### Source material

--------------------------------

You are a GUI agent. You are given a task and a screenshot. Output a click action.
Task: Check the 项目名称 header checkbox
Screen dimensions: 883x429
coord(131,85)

--------------------------------

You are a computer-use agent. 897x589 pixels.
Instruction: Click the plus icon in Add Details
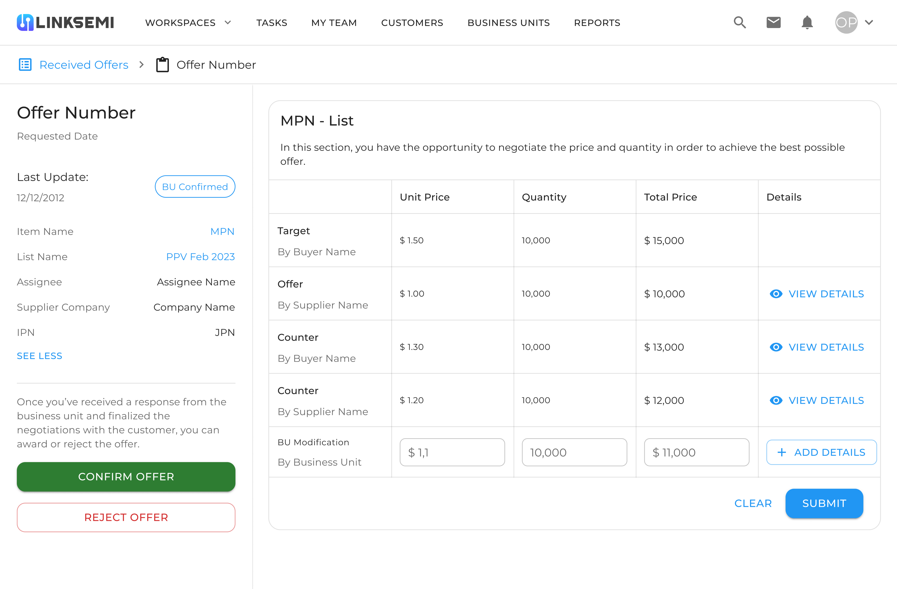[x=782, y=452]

--------------------------------

### Brief
With "agent" as the word to match, copy each line of the records that has it.

### Output for this exercise
You are a GUI agent. You are given a task and a screenshot. Output a click action.
You are a computer-use agent. 897x589 pixels.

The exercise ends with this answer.